KARACHI: The latest round of rupee devaluation is set to stoke inflation and the KSE-100 index remained muted when the currency depreciated against the dollar on Monday.
According to analysts, the latest round of rupee devaluation has left an air of uncertainty over the extent of the fall which has raised concerns over the weakening macroeconomic situation, reported Express Tribune.
The market was jolted on Monday when the State Bank of Pakistan in a widely predicted move permitted the rupee to depreciate 3.65 percent against the dollar in the inter-bank market, the third such instance during the outgoing financial year.
EFG Hermes Pakistan Chief Executive Officer (CEO) Muzammil Aslam said exporters weren’t sure whether the latest round of devaluation would continue, or would it halt here.
Mr Aslam said the textile sector which constitutes the largest export segment of Pakistan were talking about the rupee weakening in range of Rs140 to the US dollar.

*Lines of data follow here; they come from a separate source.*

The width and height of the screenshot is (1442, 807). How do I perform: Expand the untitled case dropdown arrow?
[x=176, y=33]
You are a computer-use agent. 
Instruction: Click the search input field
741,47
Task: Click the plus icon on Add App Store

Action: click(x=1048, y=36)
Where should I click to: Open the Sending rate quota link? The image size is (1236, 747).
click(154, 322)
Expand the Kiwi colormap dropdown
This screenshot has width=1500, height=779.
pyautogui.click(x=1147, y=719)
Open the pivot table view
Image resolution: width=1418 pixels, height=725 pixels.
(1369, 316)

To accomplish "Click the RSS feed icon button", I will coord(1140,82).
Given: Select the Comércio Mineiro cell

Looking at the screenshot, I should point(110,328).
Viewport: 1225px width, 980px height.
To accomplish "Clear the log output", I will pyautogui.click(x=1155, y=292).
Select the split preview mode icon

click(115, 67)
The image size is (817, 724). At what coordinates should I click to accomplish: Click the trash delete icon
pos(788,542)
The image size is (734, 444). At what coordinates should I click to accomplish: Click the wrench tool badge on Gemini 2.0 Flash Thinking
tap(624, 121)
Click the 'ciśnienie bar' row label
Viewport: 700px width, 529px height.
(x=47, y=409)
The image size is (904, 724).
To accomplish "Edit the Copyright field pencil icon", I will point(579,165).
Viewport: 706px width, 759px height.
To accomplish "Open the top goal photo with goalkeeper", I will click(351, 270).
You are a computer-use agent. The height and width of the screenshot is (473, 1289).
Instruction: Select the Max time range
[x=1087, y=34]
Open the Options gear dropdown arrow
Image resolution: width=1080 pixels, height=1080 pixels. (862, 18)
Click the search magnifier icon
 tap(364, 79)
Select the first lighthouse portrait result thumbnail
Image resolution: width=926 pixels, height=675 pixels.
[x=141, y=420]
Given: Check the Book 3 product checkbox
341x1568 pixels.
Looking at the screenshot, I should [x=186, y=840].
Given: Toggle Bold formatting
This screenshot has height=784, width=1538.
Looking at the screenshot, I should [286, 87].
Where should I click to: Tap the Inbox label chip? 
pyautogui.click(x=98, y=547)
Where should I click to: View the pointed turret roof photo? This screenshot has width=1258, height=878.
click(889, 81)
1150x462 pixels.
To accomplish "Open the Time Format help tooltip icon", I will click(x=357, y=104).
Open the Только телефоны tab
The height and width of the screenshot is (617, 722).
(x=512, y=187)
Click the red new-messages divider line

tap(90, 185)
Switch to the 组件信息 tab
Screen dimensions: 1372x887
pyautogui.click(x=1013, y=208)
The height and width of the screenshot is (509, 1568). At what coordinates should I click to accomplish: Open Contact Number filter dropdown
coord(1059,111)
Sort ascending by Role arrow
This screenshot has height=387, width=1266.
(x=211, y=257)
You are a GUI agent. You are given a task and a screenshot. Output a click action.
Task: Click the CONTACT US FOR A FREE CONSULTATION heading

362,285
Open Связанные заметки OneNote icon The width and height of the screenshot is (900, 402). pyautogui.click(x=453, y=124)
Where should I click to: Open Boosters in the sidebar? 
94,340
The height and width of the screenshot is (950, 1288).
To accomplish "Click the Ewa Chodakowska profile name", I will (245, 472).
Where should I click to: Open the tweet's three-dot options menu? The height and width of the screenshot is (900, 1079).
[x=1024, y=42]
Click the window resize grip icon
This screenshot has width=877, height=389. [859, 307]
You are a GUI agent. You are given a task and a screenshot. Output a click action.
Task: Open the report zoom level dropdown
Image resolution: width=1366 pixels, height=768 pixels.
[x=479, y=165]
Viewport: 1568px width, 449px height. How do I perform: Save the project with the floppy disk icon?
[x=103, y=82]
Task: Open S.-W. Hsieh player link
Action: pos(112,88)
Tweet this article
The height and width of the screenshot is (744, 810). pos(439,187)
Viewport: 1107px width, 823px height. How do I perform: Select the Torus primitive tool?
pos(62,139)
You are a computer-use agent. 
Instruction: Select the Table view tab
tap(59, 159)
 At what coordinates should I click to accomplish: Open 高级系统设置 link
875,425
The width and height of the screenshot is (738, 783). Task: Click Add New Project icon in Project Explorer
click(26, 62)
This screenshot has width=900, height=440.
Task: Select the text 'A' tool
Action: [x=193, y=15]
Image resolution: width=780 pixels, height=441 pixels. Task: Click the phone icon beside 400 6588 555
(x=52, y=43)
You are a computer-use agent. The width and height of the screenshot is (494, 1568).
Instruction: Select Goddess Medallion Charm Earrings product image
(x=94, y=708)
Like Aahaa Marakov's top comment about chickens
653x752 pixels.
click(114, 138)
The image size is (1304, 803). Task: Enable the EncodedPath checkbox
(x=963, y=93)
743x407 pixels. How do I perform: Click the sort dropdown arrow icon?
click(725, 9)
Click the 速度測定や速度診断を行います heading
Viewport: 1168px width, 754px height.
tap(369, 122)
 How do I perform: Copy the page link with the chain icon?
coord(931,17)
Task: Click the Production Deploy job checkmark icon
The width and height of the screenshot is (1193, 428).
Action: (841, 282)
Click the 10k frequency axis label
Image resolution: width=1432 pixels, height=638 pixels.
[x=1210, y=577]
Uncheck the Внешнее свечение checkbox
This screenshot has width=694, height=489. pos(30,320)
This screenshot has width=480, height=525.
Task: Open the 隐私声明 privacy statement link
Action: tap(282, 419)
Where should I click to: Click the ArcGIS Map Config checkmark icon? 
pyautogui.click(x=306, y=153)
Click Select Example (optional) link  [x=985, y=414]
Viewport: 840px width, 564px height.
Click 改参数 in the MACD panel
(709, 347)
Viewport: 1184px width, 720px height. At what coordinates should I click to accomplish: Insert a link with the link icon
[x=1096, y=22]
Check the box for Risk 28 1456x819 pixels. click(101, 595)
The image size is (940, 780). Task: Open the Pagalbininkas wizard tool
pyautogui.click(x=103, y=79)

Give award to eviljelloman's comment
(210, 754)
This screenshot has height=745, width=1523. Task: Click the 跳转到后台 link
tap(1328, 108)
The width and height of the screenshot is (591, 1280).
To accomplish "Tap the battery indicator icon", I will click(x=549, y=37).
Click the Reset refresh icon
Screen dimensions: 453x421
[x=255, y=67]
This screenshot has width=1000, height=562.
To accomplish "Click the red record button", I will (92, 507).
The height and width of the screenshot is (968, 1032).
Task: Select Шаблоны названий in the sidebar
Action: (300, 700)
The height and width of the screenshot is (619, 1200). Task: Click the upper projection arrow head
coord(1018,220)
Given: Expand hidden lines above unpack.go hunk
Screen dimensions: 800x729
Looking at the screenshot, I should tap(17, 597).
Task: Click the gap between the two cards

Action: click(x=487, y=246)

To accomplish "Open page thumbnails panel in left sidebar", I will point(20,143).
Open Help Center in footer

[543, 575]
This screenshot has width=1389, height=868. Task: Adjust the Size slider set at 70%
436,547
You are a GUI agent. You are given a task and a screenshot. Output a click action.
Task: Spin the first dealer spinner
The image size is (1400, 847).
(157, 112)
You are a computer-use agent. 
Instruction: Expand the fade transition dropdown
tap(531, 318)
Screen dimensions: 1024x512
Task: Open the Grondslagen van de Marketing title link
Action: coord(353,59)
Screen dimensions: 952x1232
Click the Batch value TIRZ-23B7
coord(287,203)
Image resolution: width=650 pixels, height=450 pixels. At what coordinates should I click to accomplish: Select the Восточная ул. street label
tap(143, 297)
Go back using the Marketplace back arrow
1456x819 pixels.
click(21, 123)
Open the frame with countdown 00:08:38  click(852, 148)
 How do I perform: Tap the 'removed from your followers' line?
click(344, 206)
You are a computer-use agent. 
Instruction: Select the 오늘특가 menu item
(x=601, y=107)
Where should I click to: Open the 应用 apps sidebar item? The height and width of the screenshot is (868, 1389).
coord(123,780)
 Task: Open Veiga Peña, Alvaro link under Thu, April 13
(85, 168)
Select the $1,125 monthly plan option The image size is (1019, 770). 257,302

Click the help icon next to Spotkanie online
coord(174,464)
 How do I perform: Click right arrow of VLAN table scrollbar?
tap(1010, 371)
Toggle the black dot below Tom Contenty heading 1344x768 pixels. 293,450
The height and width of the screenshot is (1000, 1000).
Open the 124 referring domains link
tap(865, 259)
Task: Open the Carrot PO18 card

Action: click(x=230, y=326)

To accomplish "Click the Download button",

He added the unpredictable situation could force exporters to hold onto their export proceeds as they await further rupee devaluation.
EFG Hermes Pakistan CEO said if further rupee devaluation took place, this would further erode foreign currency reserves and timing of it was questionable.
It was widely expected by exporters the next elected government would have devalued the local currency, which would take power after the upcoming general elections slated to be held on July 25th.
Foreign exchange reserves are eroding fast equating to around two months of import cover, currently.
The country’s business community believes Pakistan would feel the pressure sooner rather than later due to an almost 13 percent dip in the value of the rupee in the last six months.
Mr Aslam said devaluation would stoke up inflation translating into imports becoming more expensive and compelling the central bank to hike the key interest rate sooner than expected and at a speedier pace.
He added this would reduce private sector credit and impact Pakistan’s economic growth.
The import bill would remain inflated because of the country’s huge dependence on imports of petroleum products, which have been becoming expensive due to frequent rises in international oil prices.